Benita está nerviosa. Cada día más. No hay nada más malo que estar enferma de los nervios. Unas veces duerme mejor, otras peor. Pero lo que no le ayuda para nada es su trabajo. Se siente fatigada. Se dedica a limpiar, a lavar, a ordenar las cosas que otros desordenan en un centro social, utilizado por muchísimas personas. Limpia hasta las paredes. Hay algunos que incluso se quitan los mocos pasando las manos por esos muros. Y ahora le han comentado que van a eliminar bastante de los recursos que se tienen en este momento para estas tareas. Porque dicen que no hay dinero. Lo puede haber para otras cosas, pero la limpieza no es todavía un trabajo que se valora.
Nos hemos olvidado de los trabajos esenciales en la vida de las personas. ¿Cómo puede atender un médico o un abogado a sus clientes con cierta dignidad si su despacho está lleno de polvo, los pisos con lanas y basura, las papeleras a rebosar? Difícilmente lo haría, si previamente la señora o el señor que limpia no ha hecho su trabajo. Es tan digno uno como otro. Nos hemos olvidado de las personas importantes para las vidas y los trabajos de los demás.

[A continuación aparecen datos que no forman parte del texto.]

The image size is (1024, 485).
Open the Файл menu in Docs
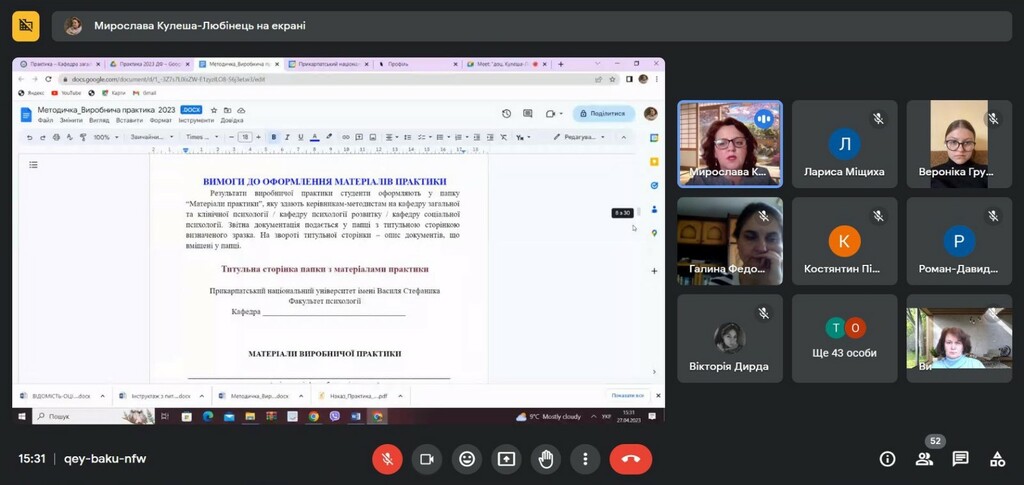(45, 121)
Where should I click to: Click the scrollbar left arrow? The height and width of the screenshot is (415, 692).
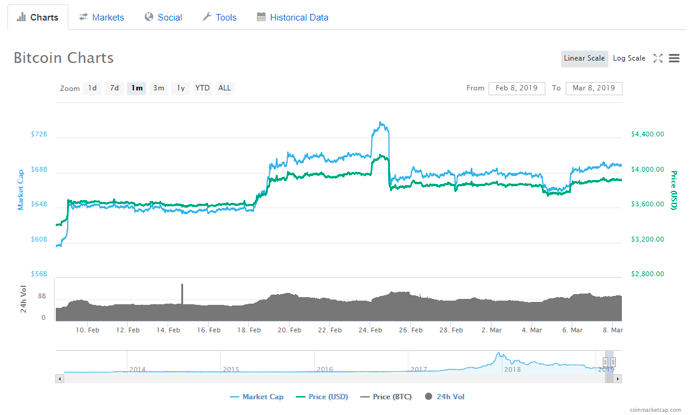tap(60, 378)
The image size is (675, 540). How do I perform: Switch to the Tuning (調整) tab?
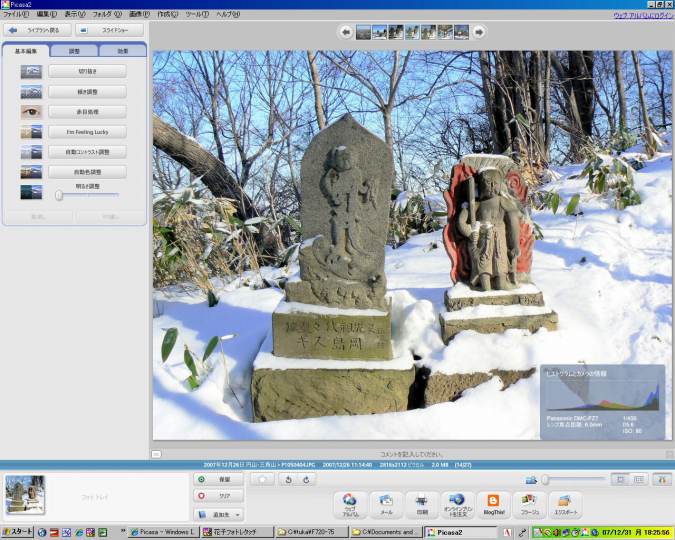coord(75,50)
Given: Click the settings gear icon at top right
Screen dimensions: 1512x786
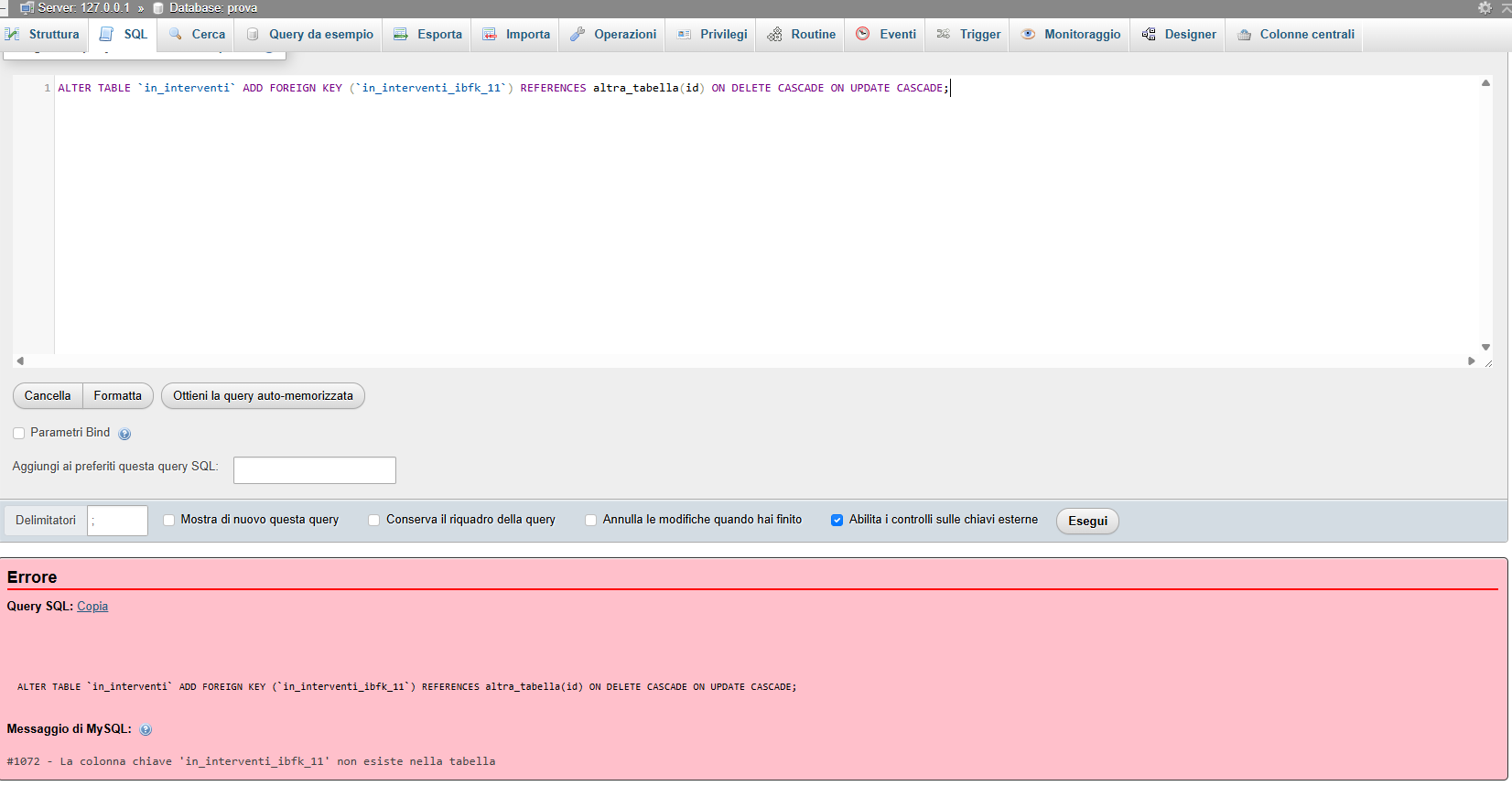Looking at the screenshot, I should click(1485, 7).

A Benita le puede el cansancio. No puede dejar el trabajo. Lo necesita para pagar sus gastos. También para poder tener una pensión que se aproxime a lo decente el día de mañana. Si no, estaba segura que firmaría el finiquito. Ha dejado su piel. Le gusta su trabajo porque además está al servicio de un colectivo necesitado y pobre que es el que usa dicho centro. Por eso se desvive también y con mas ganas. Pero se siente abandonada por los responsables, por los mismos que defienden los derechos humanos de los más necesitados y salen en la prensa un día sí y otro no con múltiples declaraciones, pero se olvidan de los que limpian. Como también del trabajo llano y monótono de las amas de casa, de las empleadas de hogar, las cuales para colmo están peor que Benita pues no tienen derecho al subsidio del desempleo en caso de que las despidan.
Benita pierde los nervios. Llega a su casa cansada, sin ánimo. No se ve ilusionada. El año pasado de tanto curro hasta enfermó. Y no pidió la baja, para que sus niños, los que utilizan aquel centro social, se siguieran sintiendo a gusto. Pero sus jefes no valoran eso. Los derechos humanos son de los que están fuera, no de los que trabajan en dicho centro. Por eso Benita, después de hablarlo con gente de su confianza, y aun sintiendo que los golpes bajos la están reventando por dentro ha decidido que no tiene más remedio que seguir por su bien y por llegar a fin de mes pudiendo ir al supermercado todas las semanas, aunque para eso tenga que comenzar a “pasar” de cosas que antes hacía y ahora ya no puede, porque una cosa es dar el callo y otra que abusen de ti. No se siente vencida, sigue con ganas de pelear. Dice las cosas cuando llega el momento. Y recuerda a su jefe los compromisos que va adquiriendo con los demás cuando al día siguiente los olvida. Si todos me olvidan, yo no me voy a olvidar de mi misma, se ha dicho. Si a nadie le importa, a mí si que me importo. Y ya se darán cuenta de lo que es perder la cantidad de detalles que hago todos los días por los necesitados que vienen aquí sin que ello entre en mi nómina. Y si no se dan cuenta, pues peor para ellos. Serán ellos los que sigan prisioneros de si mismos. En esto no hay jueces, el juez parece ser uno mismo, el juez de su propia conducta, en definitiva, la coherencia personal. Porque si hasta aquí no he logrado nada, será cuestión de muchos años que los que aparecen como nobles o líderes de la sociedad, valoren a los que le planchan la ropa con la que salen tan guapos en la tele.